Connection, The Soul Of Good Writing. Part 3
Now we might go on at great length analyzing this matter of smooth transition between the main divisions of an article. But we do not want to be too formal. We do not want to pretend that the mastery of an array of mechanical devices will take the place of coherent thinking. It is enough to point out that smooth transition should always be aimed at. Some writers join their paragraphs smoothly, and they are easy to read. Some throw their paragraphs at you as if they were so many rich gems, each complete and valuable in itself. These are the epigram-makers, and half of the clever youths who write on business to-day would sacrifice connection any day in order to get a new epigram. But epigrams will never be the whole story. Ton can't write up a business coherently by epigrams. You can't describe a machine or explain a system by epigrams merely. You must make your paragraphs hang together and seem an organic whole.
§ 24. A few words now about connection within the paragraph. Here again the first secret is the order of presentation. If your sentences are in the best order, the progressive order, the inevitable order, they will need few ligaments. They may seem a little abrupt, but the reader will follow along.
Beware, however, of leaving out some sentence that was really necessary to the paragraph. Many a paragraph which seems disconnected is so because the writer has unconsciously kept back a link in his chain. Note the jump that you have to make in the following paragraph at the point indicated by the caret.
Several variations of this plan of profit-sharing show that holding employees is the sole motive. A small company, whose stock is closely held, takes in its general department heads as stockholders. But the employee is not allowed to pay for his stock even though he has the money. By the transfer agreement the dividends are credited against it. A And should he, for any reason, leave the company's employ in the meantime the stock with all credits to it reverts to the company. A9 it takes from ten to fifteen years to pay for the stock, this is an inducement constantly increasing in value for holding the man.
The sentence needed at the caret is, "The stock actually passes to him only when the dividends have paid for it."
§ 25. Logical order and the presence of all the links are therefore the indispensable conditions of connection within the paragraph. Yet yon can improve the ease between sentences, by two methods.
First, you can use connective words, such as But, Then, Nevertheless, Still, However, At the same time, Yet, In spite of that, On the contrary, On the other hand. These, you see, are all adversatives; they show you that an opposite thought is coming. Then there are the synonyms for and: Also, In the next place, Moreover, Furthermore, Likewise, Besides. These words may begin sentences - note that I have written them with capitals.* But and is rarely used at the opening of a sentence. There is no fixed rule against doing so; this is a free country, and occasionally an initial And is worth using. Being the simplest and most childlike of connectives, it gives a somewhat naive effect, but sometimes an innocent And sentence is just what you want. Do not worry on this point. Worry as to whether you have said And when you meant But, or But when you meant And. Connectives are worse than useless unless they are correctly used.
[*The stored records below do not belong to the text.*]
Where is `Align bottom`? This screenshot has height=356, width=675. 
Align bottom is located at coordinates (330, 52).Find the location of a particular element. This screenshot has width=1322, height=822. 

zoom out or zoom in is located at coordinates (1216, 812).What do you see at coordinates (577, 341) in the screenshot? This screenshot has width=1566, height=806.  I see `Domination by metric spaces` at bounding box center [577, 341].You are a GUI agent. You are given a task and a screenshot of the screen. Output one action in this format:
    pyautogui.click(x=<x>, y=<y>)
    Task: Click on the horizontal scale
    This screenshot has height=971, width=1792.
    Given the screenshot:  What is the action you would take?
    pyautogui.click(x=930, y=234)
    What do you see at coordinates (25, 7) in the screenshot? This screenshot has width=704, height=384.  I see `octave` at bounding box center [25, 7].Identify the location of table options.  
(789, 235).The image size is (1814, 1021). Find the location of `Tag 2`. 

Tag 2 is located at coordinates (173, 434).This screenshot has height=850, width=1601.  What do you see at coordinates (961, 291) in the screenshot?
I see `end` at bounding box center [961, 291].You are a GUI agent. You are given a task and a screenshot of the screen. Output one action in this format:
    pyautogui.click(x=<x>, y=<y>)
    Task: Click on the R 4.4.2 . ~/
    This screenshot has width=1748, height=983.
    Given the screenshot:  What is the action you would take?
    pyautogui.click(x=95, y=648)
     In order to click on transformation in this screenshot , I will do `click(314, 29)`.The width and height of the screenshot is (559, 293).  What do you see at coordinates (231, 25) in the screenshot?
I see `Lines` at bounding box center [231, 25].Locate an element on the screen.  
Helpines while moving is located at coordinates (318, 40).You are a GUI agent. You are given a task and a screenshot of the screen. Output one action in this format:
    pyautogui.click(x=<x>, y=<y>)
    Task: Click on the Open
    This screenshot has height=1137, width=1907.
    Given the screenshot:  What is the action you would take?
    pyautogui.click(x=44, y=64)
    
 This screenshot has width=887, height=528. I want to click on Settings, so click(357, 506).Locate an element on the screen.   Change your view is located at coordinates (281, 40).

Another group of inter-sententials refer to the writer's degree of certainty. Such are Certainly, Surely, Doubtless, Indeed, Perhaps, Possibly, Probably, Anyhow, Anyway, In all probability, In all likelihood, At all events, In any case. Note that Anyway is the least dignified of these. But degrees of dignity are less important than accuracy. The man who writes Surely when he ought to write Possibly is lost He has made a smooth connection, but it is too smooth.
* Note: For once when However begins a sentence, it should twice come later in the sentence.
The connectives which point out inference are such words as Therefore, Consequently, Accordingly, As a result, In consequence of this, As might be expected, So. The commonest of all is So. So is a colloquial word, and often it has just the degree of simplicity that is needed. But it is worked to death. The So habit is as insidious as the chewing-gum habit. Therefore is sometimes too formal. But those five phrases between Therefore and So are not pretentious, and they ought to be used more than they are used in business English. Let us be frank: the So-habit is babyish.
The three preceding paragraphs deal with words that connect. But order of words may also connect. Order of words within a sentence may increase coherence between what precedes and what follows. Let us illustrate:
These shoes ought to have style. But these shoes have no style. They have good material in them, but the workmanship and the form are clumsy.
That is not an incoherent paragraph. It is short, and the sentences are short, and the meaning is clear enough. But the coherence could be improved, thus:
These shoes ought to have style. But style is exactly what they haven't They have good material, but the form and the workmanship are clumsy.
You see what has been done. The last words of each sentence are echoed in the first words of the following. The gain in connection is not great between sentences so short and simple. But you can see that in longer sentences it might be very valuable to weld ends and beginnings in that fashion.
Notice that the sentence But style is exactly what they haven't throws style and haven't into strong relief. The beginning and the end of a sentence are the most emphatic places. Mr. Wendell, of Harvard, has formulated this rule: Begin and end with words that deserve distinction.